ECLAIRs et MXT, les deux télescopes français de la mission SVOM, prêts à partir pour la Chine

Initiée en 2006, approuvée en 2013 par les dirigeants français et chinois, la mission SVOM (Space-based Multi-band Variable astronomical Objects Monitor) décollera au mois de juin 2023 de la base chinoise de Xichang, avec à son bord deux instruments de conception française : ECLAIRs, développé par des chercheurs et ingénieurs de l’IRAP, du CEA, de l’APC (Laboratoire AstroParticule et Cosmologie) notamment, sous la maîtrise d’œuvre du CNES, et MXT. Objectifs : détecter les sursauts gamma, ces phénomènes les plus énergétiques de l’Univers, puis localiser leur source d’émission : des étoiles massives en fin de vie qui, après avoir éjecté leur enveloppe externe, s’effondrent sur elles-mêmes pour donner naissance à des trous noirs. Situées pour certaines aux confins de l’Univers, leur rayonnement renseigne sur les premières générations d’étoiles. L’un et l’autre télescopes, actuellement en salle blanche au CNES, seront livrés à la Chine au mois d’avril 2022.

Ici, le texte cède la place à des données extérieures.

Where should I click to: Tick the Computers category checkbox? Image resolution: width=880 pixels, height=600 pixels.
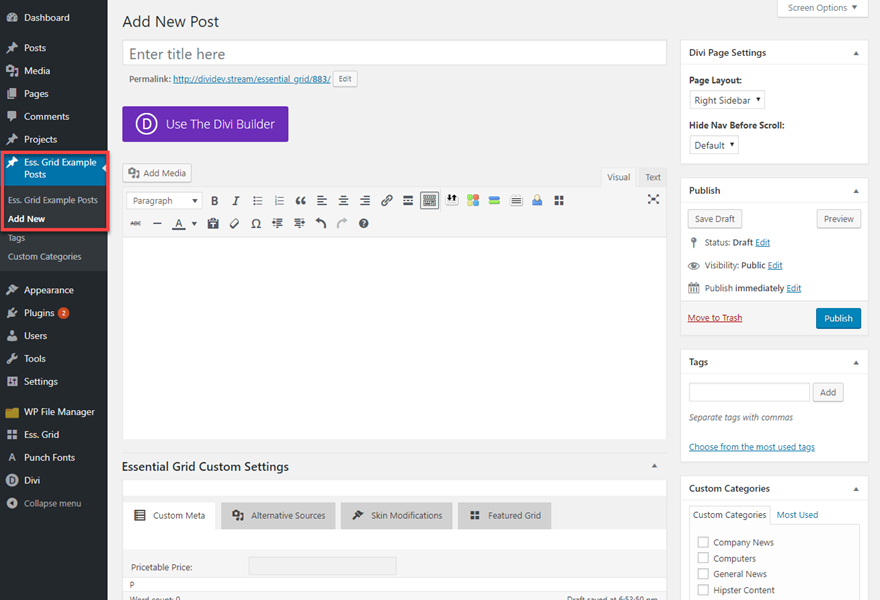[x=703, y=559]
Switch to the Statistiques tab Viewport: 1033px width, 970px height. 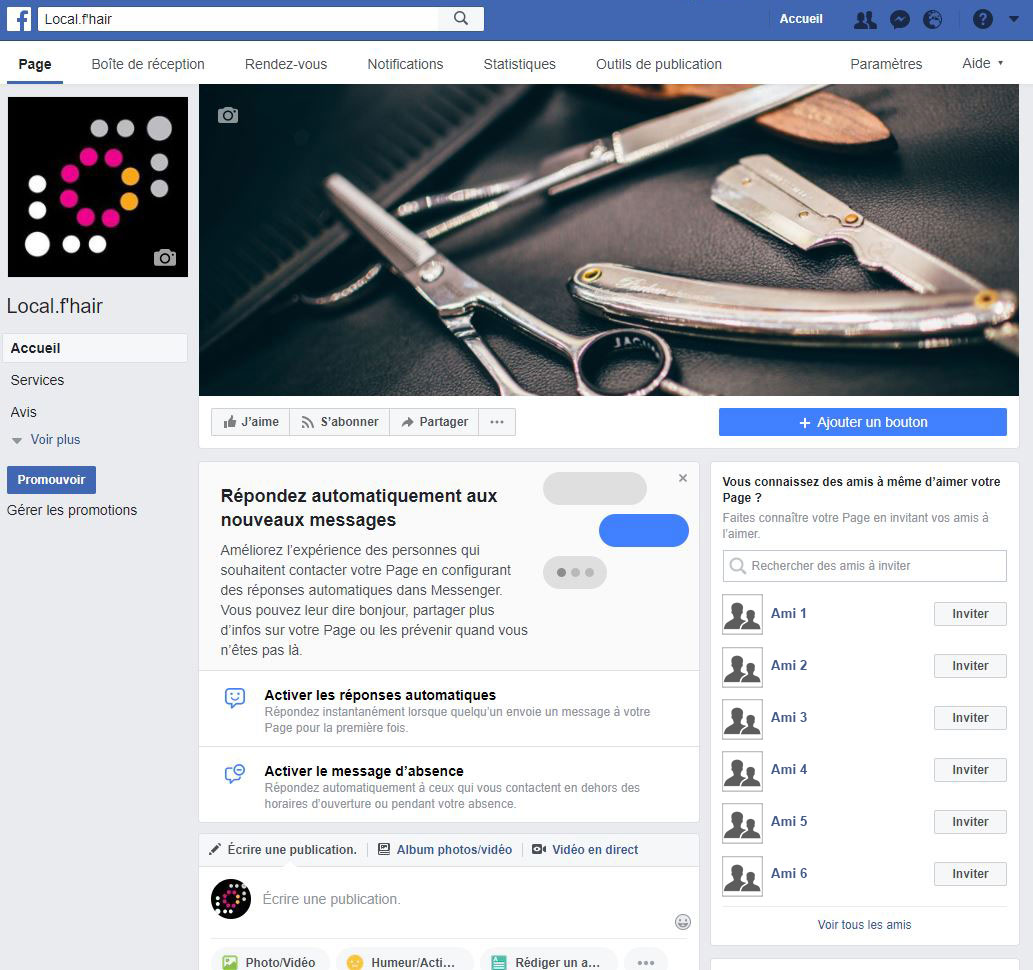pos(519,64)
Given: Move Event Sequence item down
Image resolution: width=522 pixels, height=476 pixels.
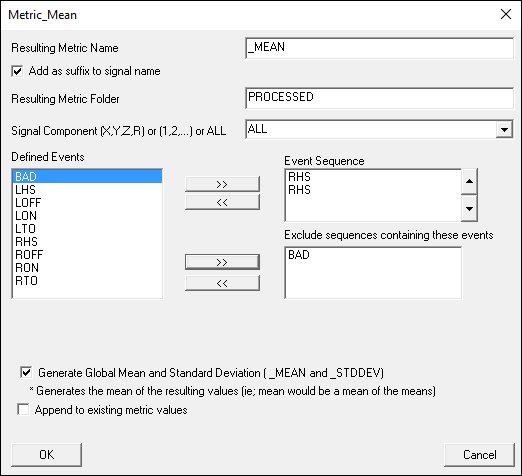Looking at the screenshot, I should 469,209.
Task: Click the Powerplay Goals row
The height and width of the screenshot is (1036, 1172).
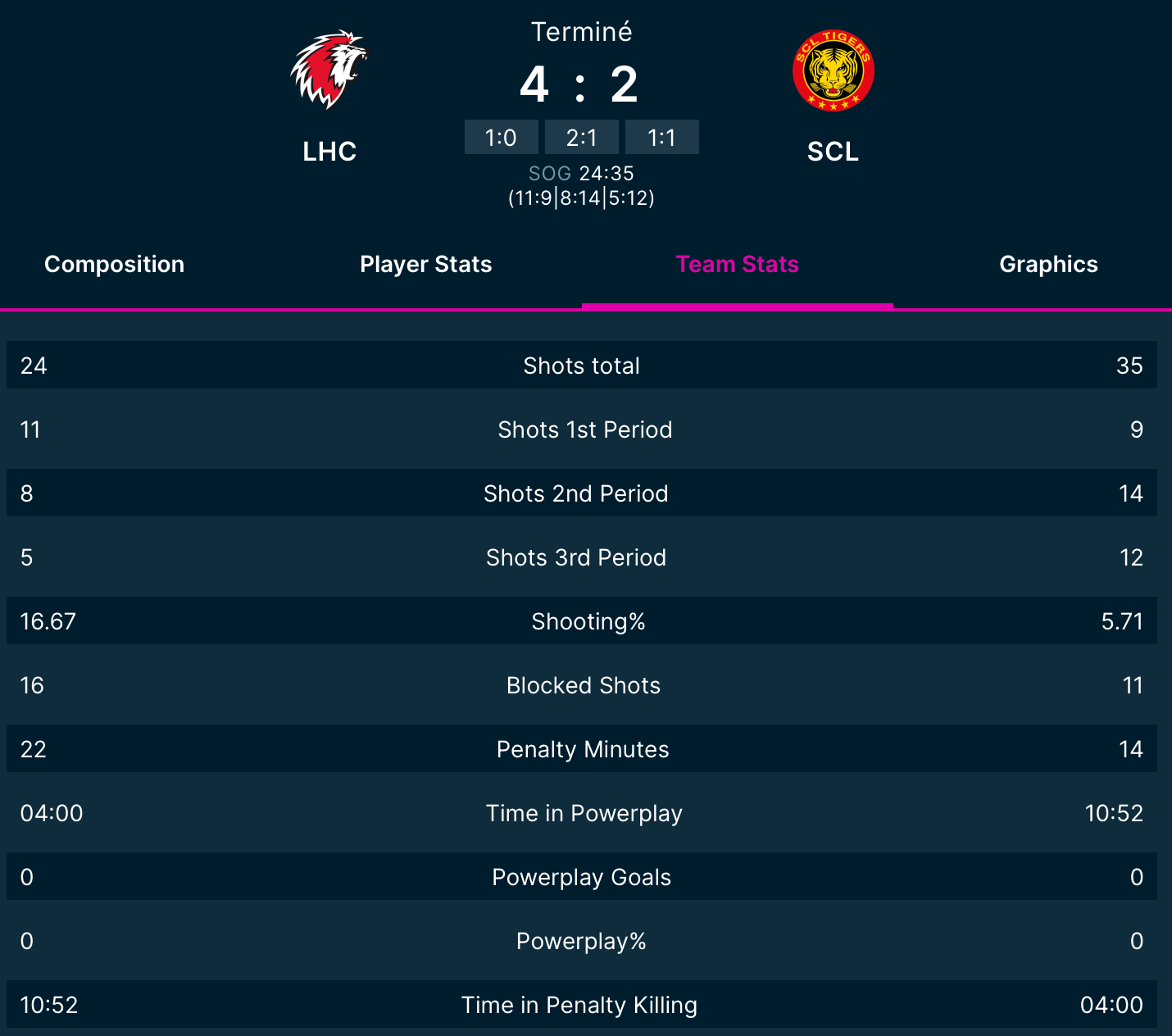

Conçu à l’IRAP en collaboration avec le CEA, l’APC et le CNES, le télescope ECLAIRs effectuera depuis l’espace la première détection des sursauts gamma, puis en déterminera les coordonnées célestes : « En orbite basse (625 km d’altitude, inclinaison de 30 degrés), le satellite SVOM va observer un sixième du ciel. Ces explosions colossales libèrent en quelques secondes l’énergie que notre Soleil va libérer durant toute sa vie. On attend un à deux sursauts gamma par semaine, il ne faut pas les rater », explique Jean-Luc Atteia, astronome à l’IRAP et responsable scientifique de l’instrument. ECLAIRs utilise la technologie dite du masque codé, développée conjointement par le CEA et la composante CESR de l’IRAP dans les années 1980 pour le télescope spatial SIGMA, puis optimisée pour les besoins du télescope Integral de l’ESA : lorsque des rayons gamma illuminent le masque, ils projettent un motif unique sur le plan de détection ; ce « QR code » permet de reconstituer la direction des rayons et donc la position de la source.

Première image d’ECLAIRs
Image captée par l’instrument (à gauche), zone du masque imagée (au centre, zone claire), image du ciel reconstituée par le trigger embarqué (à droite, avec la source au centre du champ de vue). Crédit SVOM
Premier sursaut détecté par le télescope ECLAIRs
A gauche : image enregistrée par le détecteur. A droite : image décodée. Crédit SVOM

Dès qu’un sursaut gamma aura été détecté par ECLAIRs, une alerte sera déclenchée. Le satellite se réorientera alors afin de permettre aux deux télescopes qu’il embarque de pointer en direction de l’événement. Parmi ces instruments figure le MXT (Microchannel X-ray Telescope) de conception française : « Notre télescope s’inspire de la vision des crustacés dans les fonds marins : grâce à sa vision par réflexion (et non par réfraction comme chez l’être humain) le homard peut capter le maximum de lumière avec efficacité et dans toutes les directions », précise Diego Götz, chercheur au CEA et responsable scientifique de l’instrument.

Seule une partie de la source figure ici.